A gut bacterial pathway metabolizes aromatic amino acids into nine circulating metabolites

A pathway for the production of aromatic amino acid metabolites in Clostridium sporogenes is described; modulation of serum levels of these metabolites in gnotobiotic mice affects intestinal permeability and systemic immunity. The human microbiome has a substantial effect on our health. Our gut microbes produce a range of small molecules, many of which can reach relevant concentrations, yet we know surprisingly little about microbial metabolic pathways and how they affect the host. Here, Justin Sonnenburg, Michael Fischbach and colleagues use genetics and metabolic profiling to identify the gene cluster of Clostridium sporogenes that metabolizes aromatic amino acids, several of the products of which are produced exclusively by the microbiota. For example, the neuroprotective agent indolepropionic acid (IPA) was also produced by several other gut bacteria.
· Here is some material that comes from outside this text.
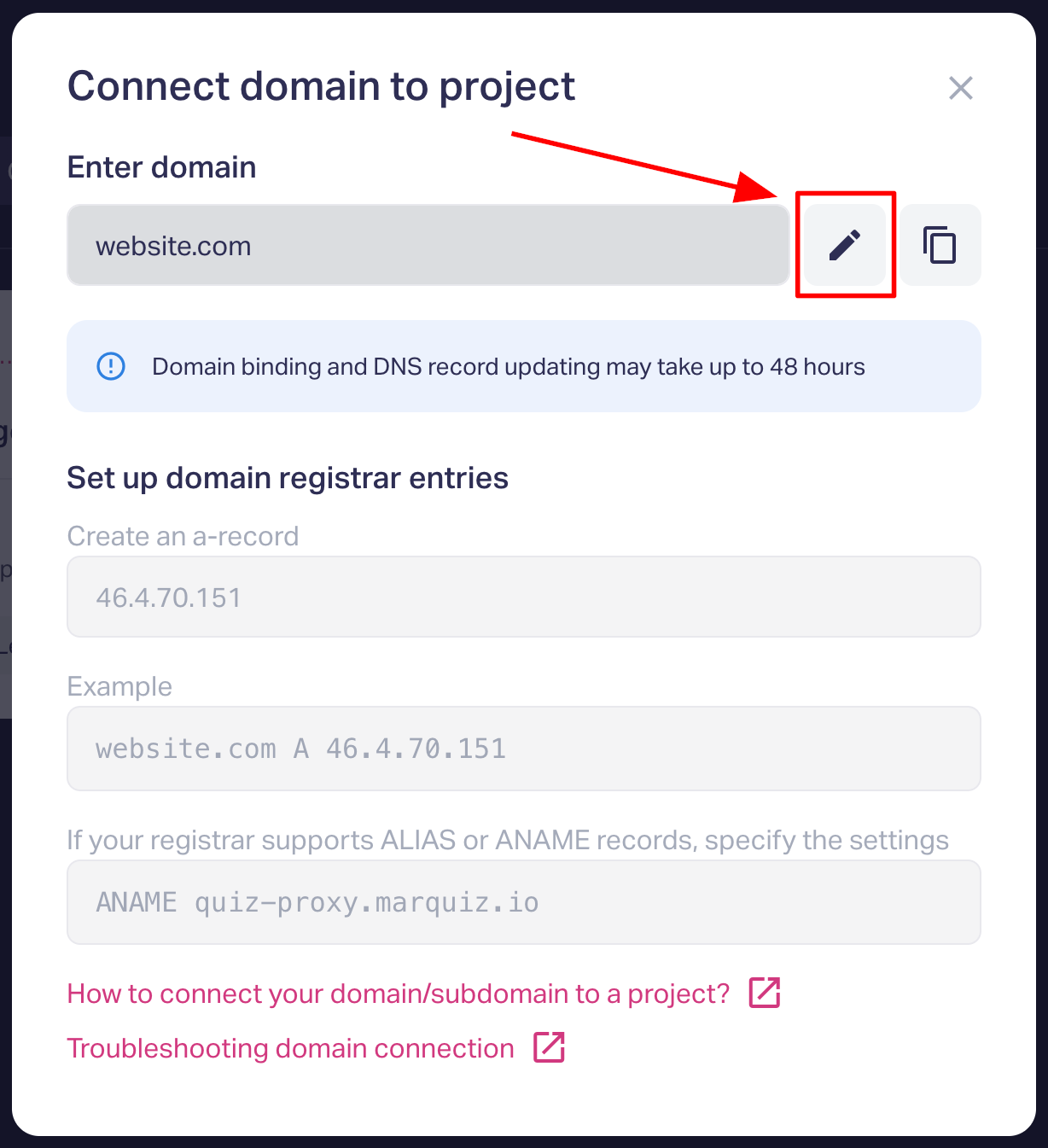The width and height of the screenshot is (1048, 1148).
Task: Click the pencil edit domain icon
Action: [x=845, y=245]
In mice with controlled bacterial colonies, the serum levels of IPA and host physiology can be modulated by genetic modification of C. sporogenes. The human gut microbiota produces dozens of metabolites that accumulate in the bloodstream1,2, where they can have systemic effects on the host. Although these small molecules commonly reach concentrations similar to those achieved by pharmaceutical agents, remarkably little is known about the microbial metabolic pathways that produce them. Here we use a combination of genetics and metabolic profiling to characterize a pathway from the gut symbiont Clostridium sporogenes that generates aromatic amino acid metabolites. Our results reveal that this pathway produces twelve compounds, nine of which are known to accumulate in host serum. All three aromatic amino acids (tryptophan, phenylalanine and tyrosine) serve as substrates for the pathway, and it involves branching and alternative reductases for specific intermediates. By genetically manipulating C. sporogenes, we modulate serum levels of these metabolites in gnotobiotic mice, and show that in turn this affects intestinal permeability and systemic immunity. This work has the potential to provide the basis of a systematic effort to engineer the molecular output of the gut bacterial community.